Петрарка объясняет провал своей миссии не искренней заботой королевы о безопасности страны и ее жителей, а "противодействием группы придворных"[94], окружавших двух королев и особенно одиозным монахом Робертом, который, по словам поэта, оказывал чрезмерное влияние на остальных членов Совета. "Опираясь не столько на красноречие, сколько на молчание и высокомерие, он [монах Роберт] увивается вокруг королев и, опираясь на посох, оттесняет более смиренных, попирая справедливость и оскверняя все, что осталось от божественных или человеческих прав"[95], — пишет поэт, и это означает, что монах тоже выступал против освобождения братьев Пипини. "У меня нет никаких надежд, кроме вмешательства некой высшей силы, поскольку побудить Совет к проявлению милосердия нет никакой возможности", — мрачно сообщает Петрарка кардиналу Колонне.

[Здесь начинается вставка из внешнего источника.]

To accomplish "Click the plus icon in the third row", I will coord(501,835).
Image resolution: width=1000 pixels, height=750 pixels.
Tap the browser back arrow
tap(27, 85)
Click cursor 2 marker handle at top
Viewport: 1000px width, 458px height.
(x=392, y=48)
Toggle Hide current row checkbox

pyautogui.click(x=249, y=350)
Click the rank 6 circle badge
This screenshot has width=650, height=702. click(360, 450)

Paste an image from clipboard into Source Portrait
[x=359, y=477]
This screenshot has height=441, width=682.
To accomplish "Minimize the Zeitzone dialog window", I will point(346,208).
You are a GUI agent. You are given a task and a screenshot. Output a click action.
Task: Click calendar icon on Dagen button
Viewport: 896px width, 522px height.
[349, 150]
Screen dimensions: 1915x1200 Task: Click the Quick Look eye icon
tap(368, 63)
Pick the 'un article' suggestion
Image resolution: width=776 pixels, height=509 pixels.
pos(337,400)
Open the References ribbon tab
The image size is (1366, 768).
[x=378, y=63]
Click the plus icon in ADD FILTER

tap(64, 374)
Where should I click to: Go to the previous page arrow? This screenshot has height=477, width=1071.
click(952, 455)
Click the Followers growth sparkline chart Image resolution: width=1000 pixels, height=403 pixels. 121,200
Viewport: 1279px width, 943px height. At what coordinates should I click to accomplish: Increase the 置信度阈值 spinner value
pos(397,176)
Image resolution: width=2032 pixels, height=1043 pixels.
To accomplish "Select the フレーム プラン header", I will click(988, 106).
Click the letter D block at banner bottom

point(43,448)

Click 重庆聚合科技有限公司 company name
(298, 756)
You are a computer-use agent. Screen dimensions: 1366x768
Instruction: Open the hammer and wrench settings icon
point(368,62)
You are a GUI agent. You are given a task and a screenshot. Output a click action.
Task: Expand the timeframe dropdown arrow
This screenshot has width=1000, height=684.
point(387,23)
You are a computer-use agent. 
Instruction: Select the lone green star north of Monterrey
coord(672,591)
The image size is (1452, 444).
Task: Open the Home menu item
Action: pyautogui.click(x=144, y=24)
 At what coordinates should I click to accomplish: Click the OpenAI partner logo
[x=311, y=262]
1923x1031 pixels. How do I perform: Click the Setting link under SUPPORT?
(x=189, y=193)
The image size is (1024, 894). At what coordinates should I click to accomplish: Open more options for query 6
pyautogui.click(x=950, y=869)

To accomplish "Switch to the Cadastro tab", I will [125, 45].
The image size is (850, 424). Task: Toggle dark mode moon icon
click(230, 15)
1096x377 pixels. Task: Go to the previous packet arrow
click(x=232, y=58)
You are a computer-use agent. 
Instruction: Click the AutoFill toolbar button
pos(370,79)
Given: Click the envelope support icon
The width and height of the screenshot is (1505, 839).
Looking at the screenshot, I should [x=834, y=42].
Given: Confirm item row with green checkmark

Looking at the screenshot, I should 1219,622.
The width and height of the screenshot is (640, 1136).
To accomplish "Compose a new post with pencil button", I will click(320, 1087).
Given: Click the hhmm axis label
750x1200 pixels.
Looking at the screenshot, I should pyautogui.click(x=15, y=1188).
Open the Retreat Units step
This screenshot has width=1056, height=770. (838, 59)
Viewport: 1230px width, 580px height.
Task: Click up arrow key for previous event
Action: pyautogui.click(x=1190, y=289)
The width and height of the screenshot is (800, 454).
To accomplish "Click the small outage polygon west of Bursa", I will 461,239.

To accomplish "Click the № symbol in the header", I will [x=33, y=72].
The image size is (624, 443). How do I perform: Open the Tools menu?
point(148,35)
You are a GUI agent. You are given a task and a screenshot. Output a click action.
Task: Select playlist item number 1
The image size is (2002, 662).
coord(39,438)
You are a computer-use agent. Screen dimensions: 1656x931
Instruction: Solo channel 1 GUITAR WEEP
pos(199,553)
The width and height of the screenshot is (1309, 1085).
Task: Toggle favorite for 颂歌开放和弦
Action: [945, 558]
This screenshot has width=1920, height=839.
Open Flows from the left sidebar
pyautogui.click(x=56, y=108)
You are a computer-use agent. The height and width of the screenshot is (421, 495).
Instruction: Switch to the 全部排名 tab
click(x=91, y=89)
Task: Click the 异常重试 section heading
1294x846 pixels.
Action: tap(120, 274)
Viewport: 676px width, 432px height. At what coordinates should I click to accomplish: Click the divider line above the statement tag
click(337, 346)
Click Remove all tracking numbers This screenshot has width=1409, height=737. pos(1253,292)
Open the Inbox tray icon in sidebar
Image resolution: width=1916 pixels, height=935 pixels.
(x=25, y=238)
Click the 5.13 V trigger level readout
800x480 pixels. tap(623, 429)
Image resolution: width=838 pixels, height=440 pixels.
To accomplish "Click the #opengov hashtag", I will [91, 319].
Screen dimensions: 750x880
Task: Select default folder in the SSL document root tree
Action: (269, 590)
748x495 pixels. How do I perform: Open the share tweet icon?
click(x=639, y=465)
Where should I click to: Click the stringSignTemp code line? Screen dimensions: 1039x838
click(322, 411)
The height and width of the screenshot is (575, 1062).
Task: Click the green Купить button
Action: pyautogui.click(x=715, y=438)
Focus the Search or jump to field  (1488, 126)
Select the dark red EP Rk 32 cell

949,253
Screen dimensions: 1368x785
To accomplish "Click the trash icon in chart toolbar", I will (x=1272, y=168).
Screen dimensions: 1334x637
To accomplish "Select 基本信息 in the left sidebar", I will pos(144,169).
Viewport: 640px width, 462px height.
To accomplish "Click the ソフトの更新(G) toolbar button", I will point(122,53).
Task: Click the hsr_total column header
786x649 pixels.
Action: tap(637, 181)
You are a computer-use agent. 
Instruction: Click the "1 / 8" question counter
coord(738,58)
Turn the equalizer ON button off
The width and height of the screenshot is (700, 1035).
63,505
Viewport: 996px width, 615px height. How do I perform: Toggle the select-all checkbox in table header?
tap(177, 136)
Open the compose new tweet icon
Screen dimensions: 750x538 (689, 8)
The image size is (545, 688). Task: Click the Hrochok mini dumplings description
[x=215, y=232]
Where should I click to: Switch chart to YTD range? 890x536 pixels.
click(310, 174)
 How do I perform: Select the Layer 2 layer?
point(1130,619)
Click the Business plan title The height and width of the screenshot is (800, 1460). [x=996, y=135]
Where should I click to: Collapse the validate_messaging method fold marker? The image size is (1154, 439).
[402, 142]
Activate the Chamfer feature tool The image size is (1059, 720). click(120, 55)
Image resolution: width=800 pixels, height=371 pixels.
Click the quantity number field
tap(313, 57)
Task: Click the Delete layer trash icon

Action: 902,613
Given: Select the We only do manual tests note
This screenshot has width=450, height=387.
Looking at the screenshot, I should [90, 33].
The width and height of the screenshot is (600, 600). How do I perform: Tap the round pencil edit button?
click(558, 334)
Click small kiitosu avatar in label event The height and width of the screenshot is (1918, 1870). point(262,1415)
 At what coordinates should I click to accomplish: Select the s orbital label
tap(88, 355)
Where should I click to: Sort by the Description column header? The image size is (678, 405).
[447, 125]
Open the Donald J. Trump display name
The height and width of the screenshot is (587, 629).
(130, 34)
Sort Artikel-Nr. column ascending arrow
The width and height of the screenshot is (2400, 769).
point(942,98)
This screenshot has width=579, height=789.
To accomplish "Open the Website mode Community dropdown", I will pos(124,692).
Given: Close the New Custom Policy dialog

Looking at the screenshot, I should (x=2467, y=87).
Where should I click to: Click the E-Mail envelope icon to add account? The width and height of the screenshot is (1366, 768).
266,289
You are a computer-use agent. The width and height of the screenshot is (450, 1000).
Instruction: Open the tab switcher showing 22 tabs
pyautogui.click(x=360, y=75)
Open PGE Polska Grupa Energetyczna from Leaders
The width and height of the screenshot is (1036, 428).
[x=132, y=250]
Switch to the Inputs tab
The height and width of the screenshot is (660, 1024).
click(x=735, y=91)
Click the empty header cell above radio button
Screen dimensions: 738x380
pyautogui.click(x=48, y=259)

Раздосадованный и разочарованный, Петрарка отправил в Авиньон несколько писем с жалобами на развращенное и беспутное состояние королевского двора. Похоже, он был предубежден против Неаполя еще до своего прибытия, поскольку за девять месяцев до этого писал своему другу Барбато да Сульмона после смерти Роберта Мудрого: "Меня очень тревожит юность молодой королевы и нового короля, возраст и намерения старой королевы, замыслы и устремления придворных. Я хотел бы быть лживым пророком в этих делах, но я вижу двух агнцев, вверенных заботам множества волков, и вижу королевство без короля. Как могу я назвать королем того, кем правит другой и кто подвергается жадности столь многих и (с грустью добавлю я) жестокости столь многих?"[96]. Петрарка также не был склонен воспринимать правление Иоанны с энтузиазмом: "Я считаю гораздо более близким к истине то, что говорит Плавт в своей Aulularia (Кубышке): Нет прекрасных женщин; одна действительно хуже другой"[97], и "Всеми женщинами управляет один закон: они совершают глупости и размениваются на мелочи"[98].